▸ **TASK BRIEF**
Extract from the entries below, exactly as given, only the lines from the line containing "Task: Open the Essence" to the line containing "Task: Click the 'Descrizione", both lines included.

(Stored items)
____
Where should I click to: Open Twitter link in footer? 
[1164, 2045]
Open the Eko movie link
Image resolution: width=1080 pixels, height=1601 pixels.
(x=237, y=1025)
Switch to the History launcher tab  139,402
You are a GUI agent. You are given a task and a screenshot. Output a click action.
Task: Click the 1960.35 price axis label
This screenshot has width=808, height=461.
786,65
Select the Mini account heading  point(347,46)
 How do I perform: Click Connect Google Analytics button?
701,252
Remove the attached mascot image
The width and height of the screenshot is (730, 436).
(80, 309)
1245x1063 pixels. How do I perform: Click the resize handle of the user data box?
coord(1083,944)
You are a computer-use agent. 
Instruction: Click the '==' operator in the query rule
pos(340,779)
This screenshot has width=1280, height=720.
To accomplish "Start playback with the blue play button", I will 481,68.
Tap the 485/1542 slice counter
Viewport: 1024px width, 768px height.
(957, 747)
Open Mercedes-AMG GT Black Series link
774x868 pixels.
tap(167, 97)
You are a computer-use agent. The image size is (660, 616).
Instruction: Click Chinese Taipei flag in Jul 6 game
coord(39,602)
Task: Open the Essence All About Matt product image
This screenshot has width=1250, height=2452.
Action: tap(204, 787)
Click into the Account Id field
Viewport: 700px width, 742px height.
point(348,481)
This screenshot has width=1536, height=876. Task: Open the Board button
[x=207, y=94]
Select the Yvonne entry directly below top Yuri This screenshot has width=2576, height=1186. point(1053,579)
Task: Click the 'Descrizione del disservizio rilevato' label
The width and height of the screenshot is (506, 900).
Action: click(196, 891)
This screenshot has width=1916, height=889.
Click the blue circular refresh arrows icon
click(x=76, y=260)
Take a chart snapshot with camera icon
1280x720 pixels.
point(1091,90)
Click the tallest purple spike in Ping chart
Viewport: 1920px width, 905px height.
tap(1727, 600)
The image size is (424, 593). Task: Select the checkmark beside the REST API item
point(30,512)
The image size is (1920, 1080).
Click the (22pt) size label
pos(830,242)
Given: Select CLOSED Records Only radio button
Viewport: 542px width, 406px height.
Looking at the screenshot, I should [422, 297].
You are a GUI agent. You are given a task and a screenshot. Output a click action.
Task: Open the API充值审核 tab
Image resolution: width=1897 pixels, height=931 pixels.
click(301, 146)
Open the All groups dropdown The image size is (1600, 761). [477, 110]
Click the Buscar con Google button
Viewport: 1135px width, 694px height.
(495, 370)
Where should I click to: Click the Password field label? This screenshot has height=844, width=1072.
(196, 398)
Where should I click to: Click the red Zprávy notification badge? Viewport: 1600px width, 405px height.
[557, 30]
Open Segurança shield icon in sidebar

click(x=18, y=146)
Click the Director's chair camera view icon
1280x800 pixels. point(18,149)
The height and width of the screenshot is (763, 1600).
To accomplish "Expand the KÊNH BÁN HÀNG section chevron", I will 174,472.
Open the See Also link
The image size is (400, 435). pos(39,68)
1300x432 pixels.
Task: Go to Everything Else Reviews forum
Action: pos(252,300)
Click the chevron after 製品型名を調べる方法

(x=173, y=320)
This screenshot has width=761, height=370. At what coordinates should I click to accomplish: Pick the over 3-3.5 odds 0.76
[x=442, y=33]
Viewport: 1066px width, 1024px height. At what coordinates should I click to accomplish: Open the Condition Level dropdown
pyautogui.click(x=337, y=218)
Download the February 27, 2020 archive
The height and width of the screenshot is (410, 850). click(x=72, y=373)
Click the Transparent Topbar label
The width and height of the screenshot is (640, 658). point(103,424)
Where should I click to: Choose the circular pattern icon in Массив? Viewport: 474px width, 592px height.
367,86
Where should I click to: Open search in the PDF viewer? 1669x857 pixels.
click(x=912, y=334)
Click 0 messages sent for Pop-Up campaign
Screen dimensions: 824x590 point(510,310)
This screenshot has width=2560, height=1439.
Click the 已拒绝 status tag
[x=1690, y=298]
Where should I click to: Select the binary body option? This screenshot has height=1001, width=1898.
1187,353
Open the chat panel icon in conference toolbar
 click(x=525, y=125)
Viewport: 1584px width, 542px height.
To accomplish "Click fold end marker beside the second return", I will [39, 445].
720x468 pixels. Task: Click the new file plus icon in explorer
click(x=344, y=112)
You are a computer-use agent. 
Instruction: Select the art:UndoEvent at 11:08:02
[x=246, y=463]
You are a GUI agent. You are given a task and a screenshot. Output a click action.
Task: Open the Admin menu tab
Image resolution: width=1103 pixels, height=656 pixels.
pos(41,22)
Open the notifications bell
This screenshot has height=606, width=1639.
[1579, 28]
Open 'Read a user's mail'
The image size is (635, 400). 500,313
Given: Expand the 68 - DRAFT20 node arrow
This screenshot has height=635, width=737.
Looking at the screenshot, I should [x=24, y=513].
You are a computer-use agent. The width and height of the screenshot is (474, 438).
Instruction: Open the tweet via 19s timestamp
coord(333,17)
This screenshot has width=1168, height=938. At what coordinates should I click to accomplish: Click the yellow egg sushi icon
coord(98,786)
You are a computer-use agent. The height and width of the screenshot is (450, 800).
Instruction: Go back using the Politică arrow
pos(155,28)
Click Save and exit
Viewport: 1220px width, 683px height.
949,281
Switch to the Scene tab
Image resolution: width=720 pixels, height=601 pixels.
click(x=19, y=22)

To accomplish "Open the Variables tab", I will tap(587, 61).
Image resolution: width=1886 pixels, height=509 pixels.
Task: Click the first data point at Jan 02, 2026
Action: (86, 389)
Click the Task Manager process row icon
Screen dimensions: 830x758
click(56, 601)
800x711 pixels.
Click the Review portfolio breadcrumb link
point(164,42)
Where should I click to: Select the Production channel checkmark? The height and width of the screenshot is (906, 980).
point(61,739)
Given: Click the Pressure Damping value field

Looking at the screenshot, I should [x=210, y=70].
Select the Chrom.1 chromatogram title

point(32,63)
____
▸ **RESPONSE BOX**
Task: Open the Essence All About Matt product image
This screenshot has width=1250, height=2452.
Action: tap(204, 787)
Click into the Account Id field
Viewport: 700px width, 742px height.
point(348,481)
This screenshot has width=1536, height=876. Task: Open the Board button
[x=207, y=94]
Select the Yvonne entry directly below top Yuri This screenshot has width=2576, height=1186. point(1053,579)
Task: Click the 'Descrizione del disservizio rilevato' label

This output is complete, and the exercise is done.